In un istante ci sono vicine, si fermano, e da esse scaturisce il primo saluto teutonico: un triplice hoch! lanciato all’unisono da dieci voci, mentre dieci berretti si agitano in aria. Sono membri dell’Automobile Club Imperiale, della sezione di Königsberg, venutici incontro. Rispondiamo commossi. Da questo momento entriamo sotto una specie d’alto protettorato del Club Imperiale, protezione che ci accompagna da città a città, e ci offre l’ineffabile conforto d’una amichevole, cordiale accoglienza.

Anche a Wirballen le operazioni di dogana sono rapidamente terminate: un numero viene applicato all’automobile, e Borghese riceve un regolare permesso di libera circolazione sul suolo tedesco, accompagnato da una legale patente da chauffeur, rilasciatagli senza esame. Alle sette partiamo tutti per Königsberg, lontana 150 chilometri.

La strada è semplicemente meravigliosa, fiancheggiata da alberi sotto le cui ombre voliamo. Il sole, un po’ pallido ancora, filtrando fra i rami, risveglia un tremolìo di bagliori sulle nostre macchine. Attraversiamo Stallupönen, dalle vaste caserme rosse piene di elmetti dai chiodi scintillanti; poi Gumbinnen, Insterburg, Wehlau, tutte cittadine che intravvediamo appena nella fuga, linde, ordinate, con un’aria di fresco e di nuovo, come se fossero costruite adesso.

Infine Königsberg, ove giungiamo alle dieci, elegante, pittoresca, con le sue vecchie case dalla facciata a triangolo, con i suoi tetti scoscesi — sulla cui sommità l’amica cicogna medita immobile — con le sue cuspidi aguzze, e le fortificazioni antiche munite di ponti levatoi che non si sollevano più.
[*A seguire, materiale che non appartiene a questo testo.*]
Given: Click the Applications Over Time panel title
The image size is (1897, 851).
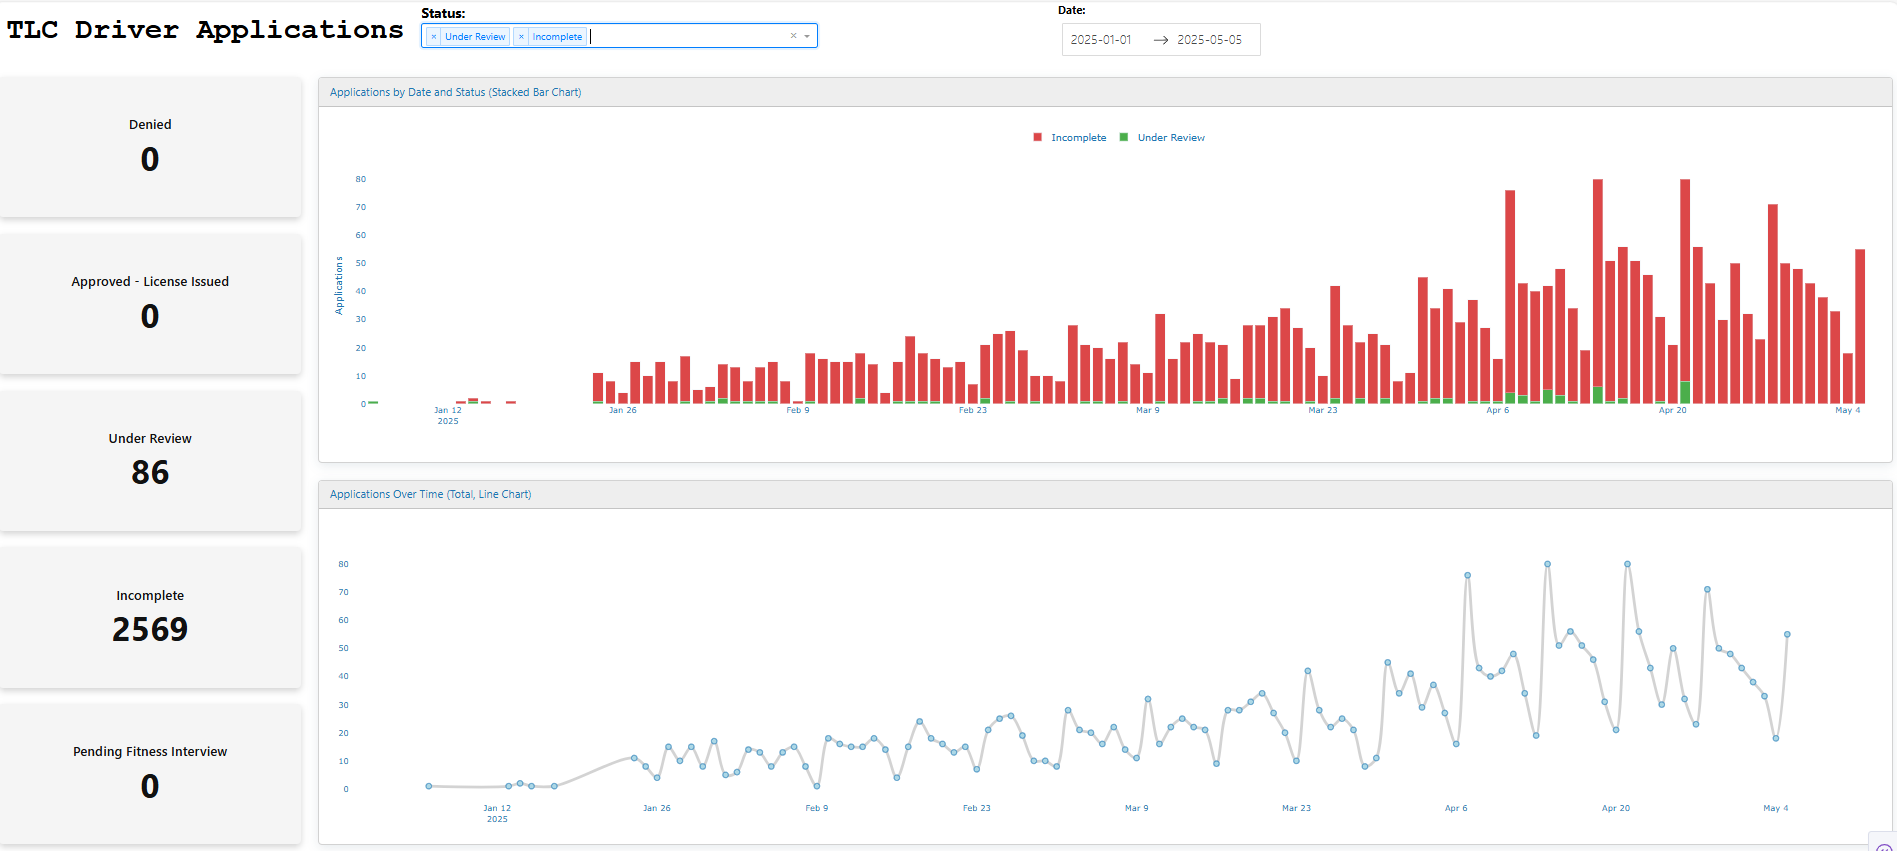Looking at the screenshot, I should (x=430, y=494).
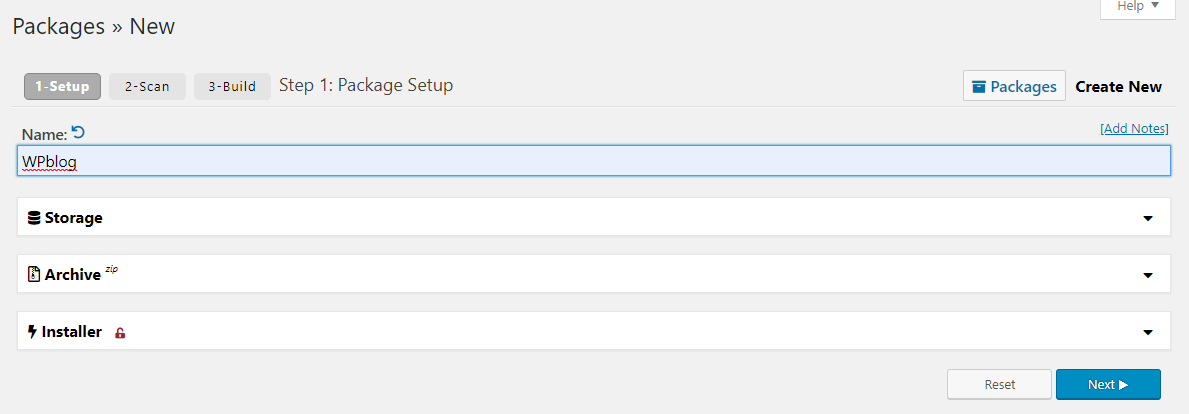This screenshot has width=1189, height=414.
Task: Open the Help dropdown tab
Action: click(x=1138, y=6)
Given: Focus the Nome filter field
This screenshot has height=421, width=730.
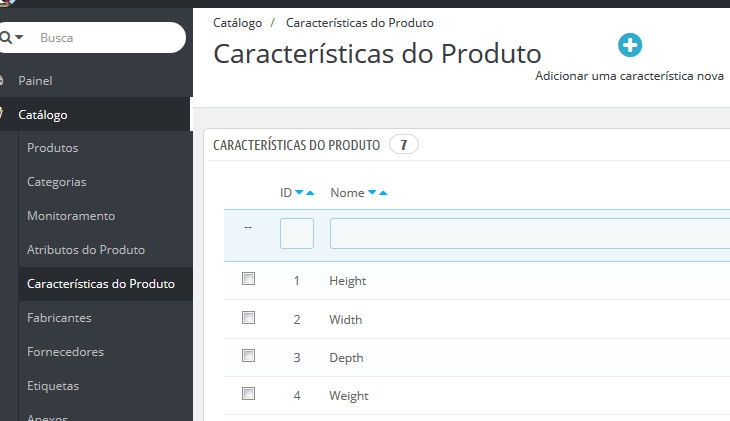Looking at the screenshot, I should pos(530,233).
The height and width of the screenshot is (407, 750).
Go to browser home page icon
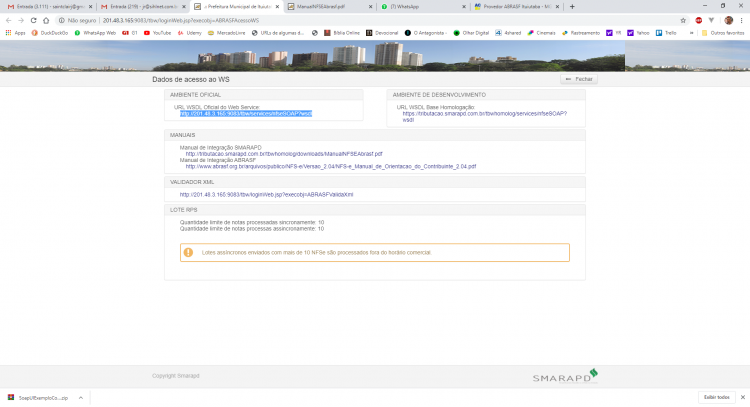click(x=46, y=21)
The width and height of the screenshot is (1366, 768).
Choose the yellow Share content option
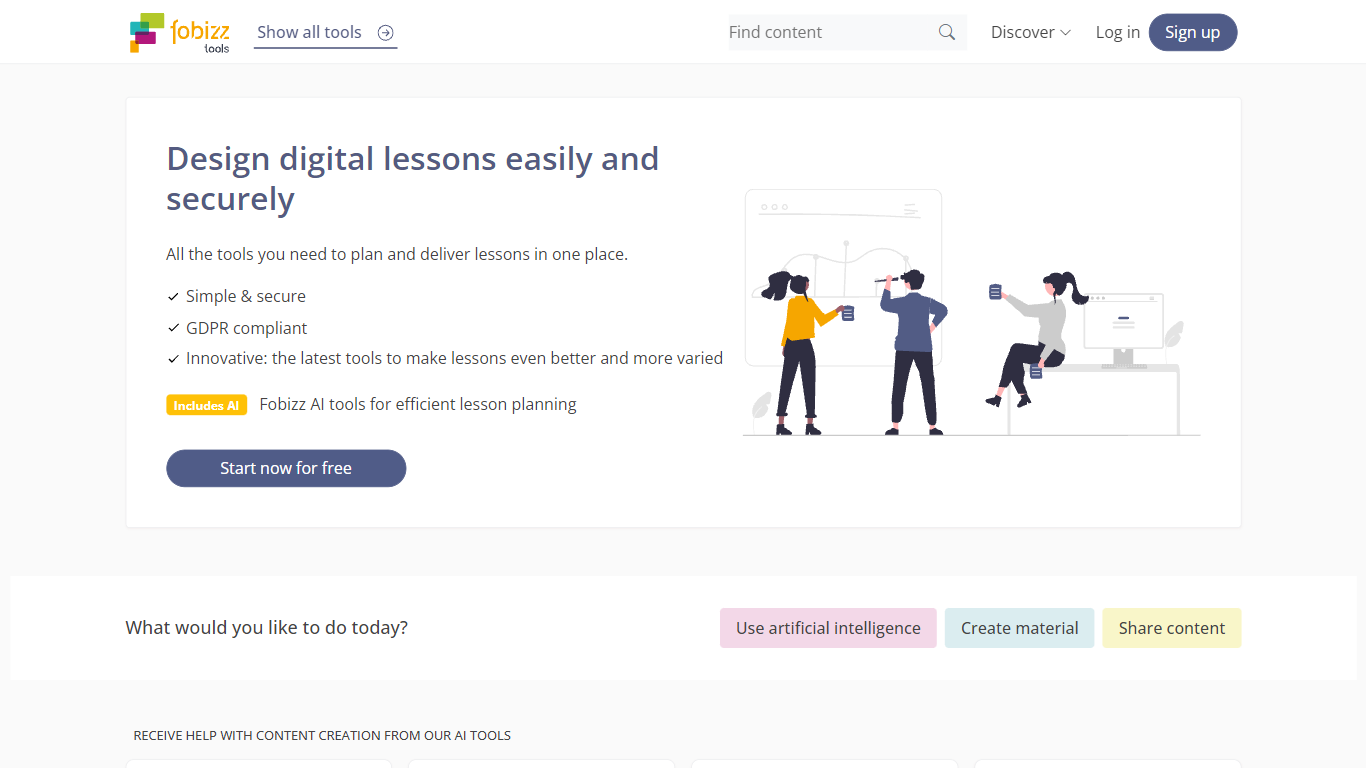pos(1171,628)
Tutto passa vertiginosamente davanti a noi, in una confusione incantevole.

Siamo trattenuti a colazione in un albergo che non sapremmo [p. 480 modifica] ritrovare, dai colleghi del Club Imperiale. La folla si aduna alla nostra uscita, una folla disciplinata e seria, che ci saluta con degli hoch detti a tempo, degli hoch! corali. Una bambina, timidamente, ci porge dei fiori e fugge. Alle due siamo nuovamente sotto l’ombra degli alberi della grande strada maestra, e continua la visione vertiginosa d’un paesaggio che non ha il tempo d’imprimersi nella nostra memoria.

Sono villaggi graziosi come se qualche artista li avesse disposti per creare quadri in natura: laghetti, stagni che riflettono il folto di boschi, canali pieni di barche. Improvvisamente mandiamo un’esclamazione di meraviglia: vediamo all’orizzonte l’azzurro del mare.

È la laguna di Frische, iridata come un’immensa conchiglia. Lontano, al di là, sfuma il golfo di Danzica. In quell’azzurro soffuso veleggiano delle barche, dei puntini candidi sospesi. Salutiamo con gioia questo mare nutrito dall’Atlantico. Gli gridiamo: «Addio, vecchio mare nostrano! Ti portiamo i saluti del Pacifico!»

Alle tre passiamo Braunsberg; mezz’ora dopo, Elbing in festa: la popolazione celebra la domenica passeggiando nei parchi. Alle quattro ci si presenta un sogno medioevale: è Marienburg, col suo fantastico castello che Guglielmo ama tanto, evocazione impressionante di sette secoli or sono, imponente, grandioso, singolare, un po’ fortezza e un po’ cattedrale, circondato da antiche case fuor di piombo, che hanno l’aria di sporgersi sull’acqua del Nogat per specchiarsi nella sua calma.

Pochi minuti dopo, Marienburg è lontana, sparita. Ecco Dirschau, moderna, coi suoi ponti monumentali gettati sulla Vistola. Infine, Preussen Stargard, una cittadina modesta che pare c’inviti al riposo. È tardi e decidiamo di passar qui la notte, tanto ci seduce la quiete del luogo.

Parigi è a poco più di 1500 chilometri.




[p. - modifica]Il Principe Scipione Borghese e Luigi Barzini al loro arrivo a Berlino.